Au cœur de cette affaire, trois conseillers présidentiels, dont Louis Gérald Gilles, sont accusés d’avoir sollicité 100 millions de gourdes auprès de Raoul Pierre Louis, alors président du Conseil d’administration de la BNC, pour lui permettre de conserver son poste. Ces accusations, qui ont éclaboussé l’exécutif, ont mené à l’ouverture d’une enquête judiciaire sous la direction du juge Benjamin Félismé.
Cependant, Louis Gérald Gilles et ses avocats ont choisi de contester la légalité de cette procédure, invoquant des arguments constitutionnels.
Une défense axée sur la Constitution
Les avocats de M. Gilles ont déposé, le 28 octobre dernier, une requête dénonçant ce qu’ils qualifient de violations flagrantes de la Constitution amendée de 1987. Ils affirment que leur client, en sa qualité de Conseiller-Président, bénéficie d’une immunité judiciaire et ne peut être poursuivi que devant la Haute Cour de Justice.
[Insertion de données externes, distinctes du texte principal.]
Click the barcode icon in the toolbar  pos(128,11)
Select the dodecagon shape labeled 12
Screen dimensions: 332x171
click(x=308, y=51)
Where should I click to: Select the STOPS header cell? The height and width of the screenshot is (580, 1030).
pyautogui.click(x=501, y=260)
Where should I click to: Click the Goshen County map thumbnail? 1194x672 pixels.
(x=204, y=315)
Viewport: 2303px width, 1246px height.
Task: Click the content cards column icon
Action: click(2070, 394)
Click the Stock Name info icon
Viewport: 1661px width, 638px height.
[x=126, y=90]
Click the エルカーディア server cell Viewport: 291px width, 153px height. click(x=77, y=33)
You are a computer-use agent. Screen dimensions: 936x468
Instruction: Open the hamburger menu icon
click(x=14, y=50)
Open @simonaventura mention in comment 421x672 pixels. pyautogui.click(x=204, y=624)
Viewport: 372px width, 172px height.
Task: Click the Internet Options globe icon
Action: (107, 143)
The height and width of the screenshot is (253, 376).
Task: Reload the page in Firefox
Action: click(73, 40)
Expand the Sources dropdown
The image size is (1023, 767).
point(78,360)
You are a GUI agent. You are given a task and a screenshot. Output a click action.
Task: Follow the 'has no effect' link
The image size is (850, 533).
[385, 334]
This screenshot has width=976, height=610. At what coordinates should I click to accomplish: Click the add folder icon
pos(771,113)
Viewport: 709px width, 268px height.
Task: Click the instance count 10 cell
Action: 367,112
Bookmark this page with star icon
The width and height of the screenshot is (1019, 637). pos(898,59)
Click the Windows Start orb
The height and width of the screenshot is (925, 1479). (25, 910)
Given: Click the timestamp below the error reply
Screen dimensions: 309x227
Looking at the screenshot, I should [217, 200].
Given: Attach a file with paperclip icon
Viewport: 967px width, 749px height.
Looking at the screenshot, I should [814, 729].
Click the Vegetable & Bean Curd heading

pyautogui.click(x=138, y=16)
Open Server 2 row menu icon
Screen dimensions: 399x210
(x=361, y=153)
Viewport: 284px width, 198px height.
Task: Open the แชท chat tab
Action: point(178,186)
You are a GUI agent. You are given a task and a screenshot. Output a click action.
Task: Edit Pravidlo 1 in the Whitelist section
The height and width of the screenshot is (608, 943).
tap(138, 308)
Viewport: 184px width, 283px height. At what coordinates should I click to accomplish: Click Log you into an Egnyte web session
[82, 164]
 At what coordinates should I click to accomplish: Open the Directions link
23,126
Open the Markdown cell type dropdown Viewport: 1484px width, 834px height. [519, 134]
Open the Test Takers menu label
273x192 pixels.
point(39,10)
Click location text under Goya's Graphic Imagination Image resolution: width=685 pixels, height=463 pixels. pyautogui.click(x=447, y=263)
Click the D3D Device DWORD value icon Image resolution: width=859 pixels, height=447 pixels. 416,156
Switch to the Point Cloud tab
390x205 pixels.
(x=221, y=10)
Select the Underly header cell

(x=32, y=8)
Selon l’article 185 de la Constitution, cette instance est la seule compétente pour juger un haut responsable de l’État. Or, l’absence actuelle de cette juridiction rend toute procédure judiciaire à l’encontre de M. Gilles juridiquement nulle, selon ses avocats.
Ils reprochent également au juge Félismé d’avoir transformé un mandat d’invitation en un mandat de comparution, signe, selon eux, d’un acharnement judiciaire.
Pour justifier le refus de leur client de se présenter, les avocats ont récusé le juge Benjamin Félismé ainsi que tous les juges d’instruction du Tribunal de Première Instance de Port-au-Prince. Cette récusation repose sur des allégations de “suspicion légitime”, estimant que le juge ne peut instruire cette affaire en toute impartialité.
Un des avocats de M. Gilles, intervenant dans la presse ce lundi, a réitéré que le juge devait se retirer du dossier ou émettre une requête de non-instruction, faute de compétence légale.
Une crise juridique et politique
Cette affaire met en lumière les tensions entre le système judiciaire et l’exécutif dans un contexte politique déjà fragilisé. Le refus de M. Gilles de répondre à la convocation du juge pose des questions sur la capacité du pouvoir judiciaire à gérer les affaires de corruption impliquant de hauts responsables de l’État.
En l’absence d’une Haute Cour de Justice, le dossier semble dans l’impasse, alimentant les spéculations sur une instrumentalisation politique de la justice. Pendant ce temps, l’opinion publique attend des réponses claires sur les allégations de corruption qui ternissent davantage l’image des autorités en place.